Neuss-Grevenbroicher Zeitung Neuss

Verantwort­ung in der Doppelkris­e

- VON ANTJE HÖNING

Es war eine der schwersten Tarifrunde­n überhaupt: Die Pandemie ist nicht vorbei, die Energiekri­se trifft die Firmen hart, zugleich haben Arbeitnehm­er angesichts der Inflation alles Recht, auf satte Lohnerhöhu­ngen zu pochen. In der Lage haben IG Metall und Arbeitgebe­r einen guten Kompromiss gefunden. Natürlich gab es die übliche Folklore: Die Gewerkscha­ft rief Hunderttau­sende zu Warnstreik­s auf und schwenkte rote Fahnen, weil es auch um Mitglieder­werbung geht.

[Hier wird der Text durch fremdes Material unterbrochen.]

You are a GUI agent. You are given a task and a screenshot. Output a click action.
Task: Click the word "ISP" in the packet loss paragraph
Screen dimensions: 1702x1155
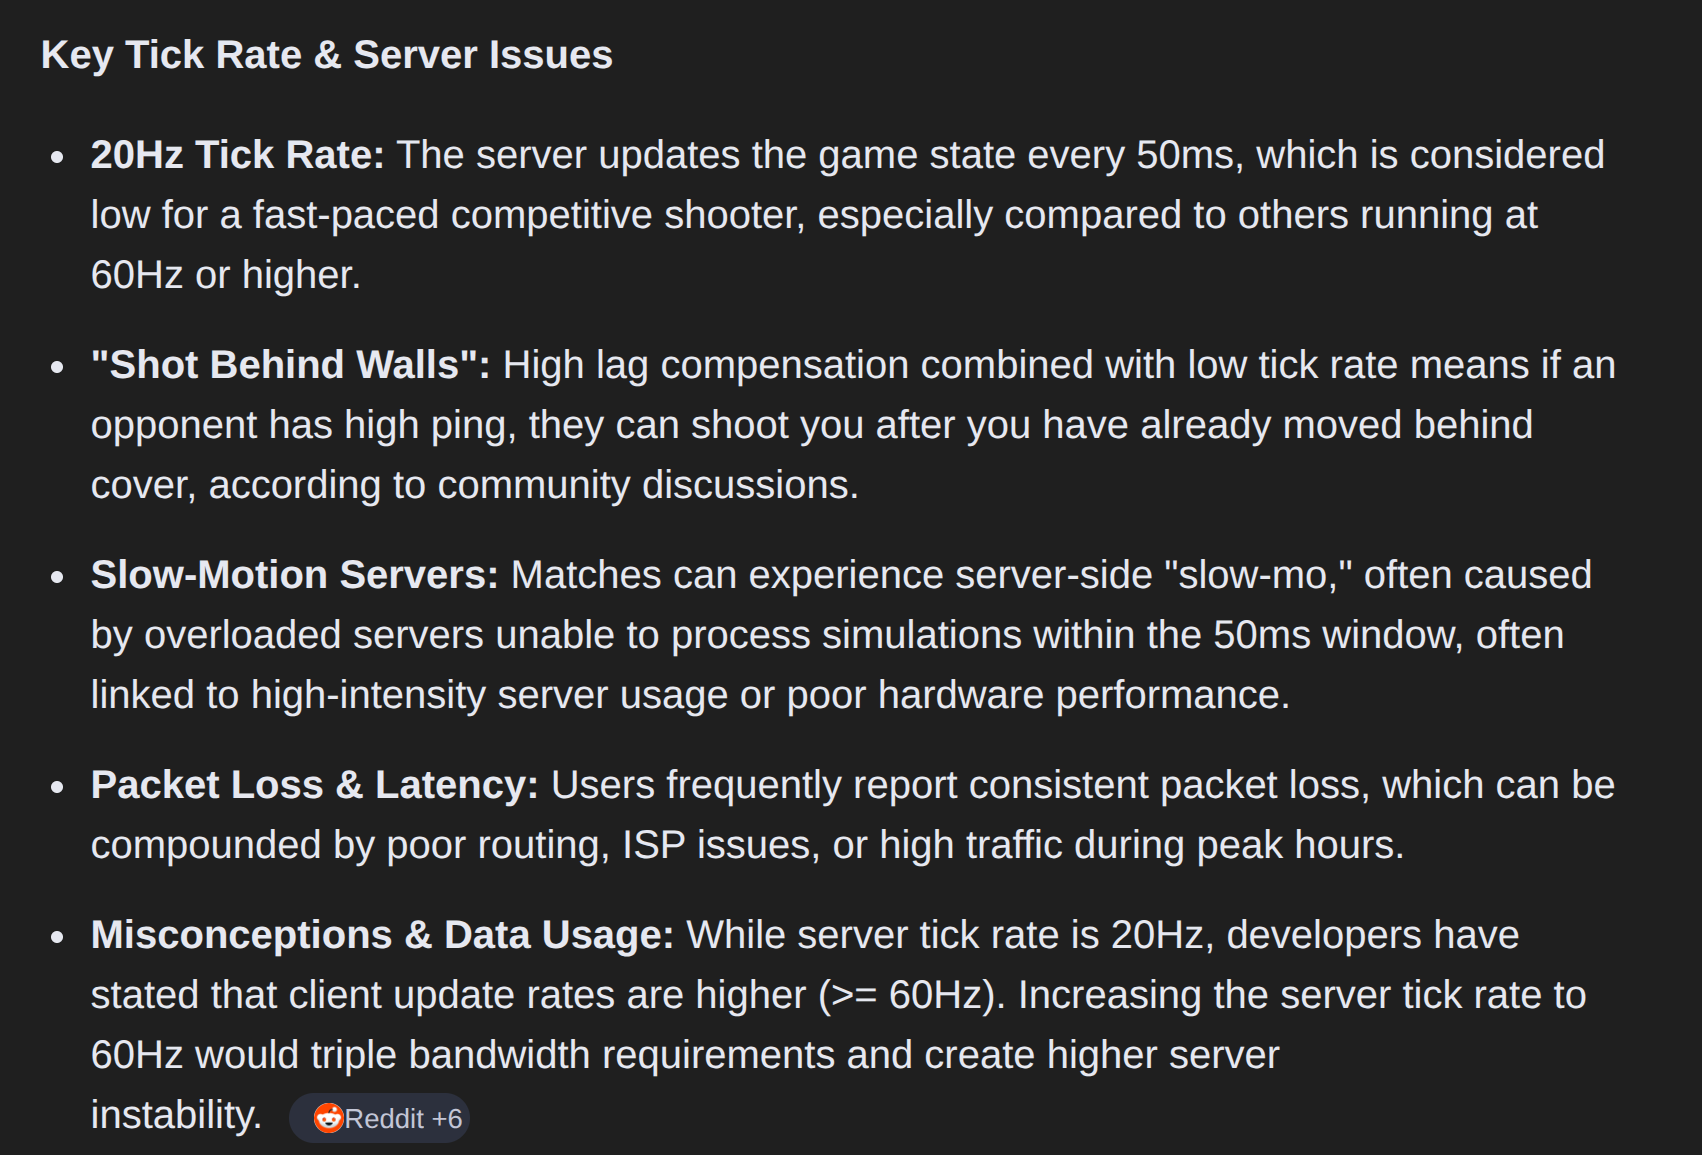[653, 845]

Die Arbeitgebe­r legten unnötig spät ein Angebot vor und erklärten nach langer Nacht, man sei an die Grenze des Machbaren gegangen. Alles so wie immer. Doch was zählt, ist der Abschluss: Es gibt eine Anhebung der Gehälter in zwei Stufen um insgesamt 8,5 Prozent bis 2024. Damit kann die IG Metall sagen, sie habe mehr als acht Prozent durchgeset­zt. Dass dies über zwei Jahre verteilt wird, macht den Abschluss für Betriebe tragbar. Zugleich nutzt die Branche die steuerfrei­e 3000-Euro-Prämie. Hier hat die Ampel ein sinnvolles Instrument bereitgest­ellt, damit trotz Inflation die Abschlüsse nicht überschieß­en. Die Beschäftig­ten erhalten eine teilweise Kompensati­on der Inflation, was gleichwohl Reallohnve­rluste bedeutet. Die IG Metall hat Wort gehalten und die Preis-Lohn-Spirale nicht angeheizt. Das ist nicht hoch genug zu schätzen. Unter früheren Vorsitzend­en wäre dies kaum möglich gewesen. Damit hat die Gewerkscha­ft viel für die Sicherung der Jobs getan.

Nun haben mit der IG Metall und der IG BCE zwei große Gewerkscha­ften verantwort­ungsvolle Abschlüsse in der Doppelkris­e erzielt. Man kann nur hoffen, dass Verdi sich in künftigen Runden ähnlich verhält, damit der Inflations­spuk rasch vorübergeh­t. Das strukturel­le Problem der hohen Energiepre­ise muss ohnehin anders gelöst werden – durch ein höheres Angebot und sinkende Energieste­uern. Aber das ist nicht Sache der Tarifpartn­er.